One or more aspects of the disclosure may be embodied in computer-usable data or computer-executable instructions, such as in one or more program modules, executed by one or more computers or other devices to perform the operations described herein. Generally, program modules include routines, programs, objects, components, data structures, and the like that perform particular tasks or implement particular abstract data types when executed by one or more processors in a computer or other data processing device. The computer-executable instructions may be stored as computer-readable instructions on a computer-readable medium such as a hard disk, optical disk, removable storage media, solid-state memory, RAM, and the like. The functionality of the program modules may be combined or distributed as desired in various embodiments. In addition, the functionality may be embodied in whole or in part in firmware or hardware equivalents, such as integrated circuits, application-specific integrated circuits (ASICs), field programmable gate arrays (FPGA), and the like. Particular data structures may be used to more effectively implement one or more aspects of the disclosure, and such data structures are contemplated to be within the scope of computer executable instructions and computer-usable data described herein.

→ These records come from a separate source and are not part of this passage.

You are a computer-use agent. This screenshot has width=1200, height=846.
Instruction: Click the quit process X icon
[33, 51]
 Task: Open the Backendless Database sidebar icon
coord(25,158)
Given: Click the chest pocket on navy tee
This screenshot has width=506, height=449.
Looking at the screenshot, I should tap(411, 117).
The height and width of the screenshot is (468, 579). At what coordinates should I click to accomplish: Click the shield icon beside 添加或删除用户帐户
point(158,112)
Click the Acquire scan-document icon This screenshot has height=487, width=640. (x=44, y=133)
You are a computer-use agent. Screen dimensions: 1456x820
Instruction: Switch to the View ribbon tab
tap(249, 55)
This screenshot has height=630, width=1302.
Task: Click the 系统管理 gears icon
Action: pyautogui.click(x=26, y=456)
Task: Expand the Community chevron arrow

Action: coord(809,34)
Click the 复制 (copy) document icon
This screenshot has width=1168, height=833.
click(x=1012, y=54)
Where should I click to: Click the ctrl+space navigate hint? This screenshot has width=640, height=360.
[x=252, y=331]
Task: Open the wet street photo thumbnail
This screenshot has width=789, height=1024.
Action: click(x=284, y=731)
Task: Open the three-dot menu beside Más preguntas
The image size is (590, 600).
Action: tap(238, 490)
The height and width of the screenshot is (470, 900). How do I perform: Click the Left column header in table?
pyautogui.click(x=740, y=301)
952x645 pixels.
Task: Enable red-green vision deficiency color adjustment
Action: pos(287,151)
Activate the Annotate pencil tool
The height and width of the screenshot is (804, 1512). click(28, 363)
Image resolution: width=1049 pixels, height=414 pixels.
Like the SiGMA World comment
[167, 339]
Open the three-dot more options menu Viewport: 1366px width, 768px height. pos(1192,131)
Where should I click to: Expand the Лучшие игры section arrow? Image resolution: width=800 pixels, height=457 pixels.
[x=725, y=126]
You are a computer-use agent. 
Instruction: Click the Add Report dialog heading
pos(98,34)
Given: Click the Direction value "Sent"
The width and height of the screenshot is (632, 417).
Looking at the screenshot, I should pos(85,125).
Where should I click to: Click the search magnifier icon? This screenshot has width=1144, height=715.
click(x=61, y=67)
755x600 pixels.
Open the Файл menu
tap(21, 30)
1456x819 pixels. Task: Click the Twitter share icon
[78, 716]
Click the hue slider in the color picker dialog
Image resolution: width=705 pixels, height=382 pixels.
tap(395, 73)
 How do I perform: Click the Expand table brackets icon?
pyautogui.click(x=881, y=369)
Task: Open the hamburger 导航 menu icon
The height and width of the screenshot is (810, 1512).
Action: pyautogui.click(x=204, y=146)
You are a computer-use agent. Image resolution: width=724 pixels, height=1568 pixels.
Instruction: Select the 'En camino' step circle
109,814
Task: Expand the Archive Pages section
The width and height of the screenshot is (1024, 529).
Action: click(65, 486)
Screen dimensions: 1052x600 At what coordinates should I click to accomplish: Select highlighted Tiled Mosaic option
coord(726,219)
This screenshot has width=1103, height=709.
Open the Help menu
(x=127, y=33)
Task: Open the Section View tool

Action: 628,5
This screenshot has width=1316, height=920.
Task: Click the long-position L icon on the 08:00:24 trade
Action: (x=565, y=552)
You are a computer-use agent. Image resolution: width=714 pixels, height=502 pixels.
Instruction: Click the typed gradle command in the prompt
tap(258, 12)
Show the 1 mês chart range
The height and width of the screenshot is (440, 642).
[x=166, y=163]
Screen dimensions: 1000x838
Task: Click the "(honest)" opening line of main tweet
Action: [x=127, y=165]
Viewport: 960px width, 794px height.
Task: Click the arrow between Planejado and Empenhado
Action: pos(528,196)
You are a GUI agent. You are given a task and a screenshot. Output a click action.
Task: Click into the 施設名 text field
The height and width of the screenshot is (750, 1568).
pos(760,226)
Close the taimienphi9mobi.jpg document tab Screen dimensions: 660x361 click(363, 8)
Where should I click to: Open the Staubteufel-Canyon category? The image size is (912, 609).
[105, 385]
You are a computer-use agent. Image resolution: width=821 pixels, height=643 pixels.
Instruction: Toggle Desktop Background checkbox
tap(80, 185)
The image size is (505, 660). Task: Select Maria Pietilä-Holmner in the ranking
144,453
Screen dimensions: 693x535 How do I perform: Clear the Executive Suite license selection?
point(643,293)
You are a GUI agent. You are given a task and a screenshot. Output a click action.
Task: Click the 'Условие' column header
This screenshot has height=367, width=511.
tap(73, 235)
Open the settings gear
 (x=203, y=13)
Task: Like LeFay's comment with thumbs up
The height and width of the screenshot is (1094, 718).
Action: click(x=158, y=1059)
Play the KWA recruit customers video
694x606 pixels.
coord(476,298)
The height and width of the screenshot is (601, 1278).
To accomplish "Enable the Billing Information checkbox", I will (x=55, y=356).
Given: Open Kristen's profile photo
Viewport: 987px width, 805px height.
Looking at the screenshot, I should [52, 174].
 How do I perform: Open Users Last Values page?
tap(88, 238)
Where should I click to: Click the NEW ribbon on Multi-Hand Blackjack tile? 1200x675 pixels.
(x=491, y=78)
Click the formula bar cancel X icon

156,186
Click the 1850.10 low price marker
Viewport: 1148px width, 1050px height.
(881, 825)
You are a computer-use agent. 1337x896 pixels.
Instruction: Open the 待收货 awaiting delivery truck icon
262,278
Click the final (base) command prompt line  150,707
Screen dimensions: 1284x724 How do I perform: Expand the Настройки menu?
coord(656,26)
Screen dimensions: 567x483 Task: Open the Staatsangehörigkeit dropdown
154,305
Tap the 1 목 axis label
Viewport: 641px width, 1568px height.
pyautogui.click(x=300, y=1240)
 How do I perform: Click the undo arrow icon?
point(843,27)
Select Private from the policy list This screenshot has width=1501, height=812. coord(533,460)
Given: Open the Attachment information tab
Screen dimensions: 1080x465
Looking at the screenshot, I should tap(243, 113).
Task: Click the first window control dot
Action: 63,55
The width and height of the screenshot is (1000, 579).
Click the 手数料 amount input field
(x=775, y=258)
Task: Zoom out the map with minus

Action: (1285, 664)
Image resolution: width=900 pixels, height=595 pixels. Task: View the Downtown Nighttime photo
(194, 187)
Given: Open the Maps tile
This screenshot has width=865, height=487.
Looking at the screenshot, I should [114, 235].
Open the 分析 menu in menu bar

Various aspects described herein may be embodied as a method, an apparatus, or as one or more computer-readable media storing computer-executable instructions. Accordingly, those aspects may take the form of an entirely hardware embodiment, an entirely software embodiment, an entirely firmware embodiment, or an embodiment combining software, hardware, and firmware aspects in any combination. In addition, various signals representing data or events as described herein may be transferred between a source and a destination in the form of light or electromagnetic waves traveling through signal-conducting media such as metal wires, optical fibers, or wireless transmission media (e.g., air or space). In general, the one or more computer-readable media may be and/or include one or more non-transitory computer-readable media.

As described herein, the various methods and acts may be operative across one or more computing servers and one or more networks. The functionality may be distributed in any manner, or may be located in a single computing device (e.g., a server, a client computer, and the like). For example, in alternative embodiments, one or more of the computing platforms discussed above may be combined into a single computing platform, and the various functions of each computing platform may be performed by the single computing platform. In such arrangements, any and/or all of the above-discussed communications between computing platforms may correspond to data being accessed, moved, modified, updated, and/or otherwise used by the single computing platform. Additionally or alternatively, one or more of the computing platforms discussed above may be implemented in one or more virtual machines that are provided by one or more physical computing devices. In such arrangements, the various functions of each computing platform may be performed by the one or more virtual machines, and any and/or all of the above-discussed communications between computing platforms may correspond to data being accessed, moved, modified, updated, and/or otherwise used by the one or more virtual machines.

Aspects of the disclosure have been described in terms of illustrative embodiments thereof. Numerous other embodiments, modifications, and variations within the scope and spirit of the appended claims will occur to persons of ordinary skill in the art from a review of this disclosure. For example, one or more of the steps depicted in the illustrative figures may be performed in other than the recited order, and one or more depicted steps may be optional in accordance with aspects of the disclosure.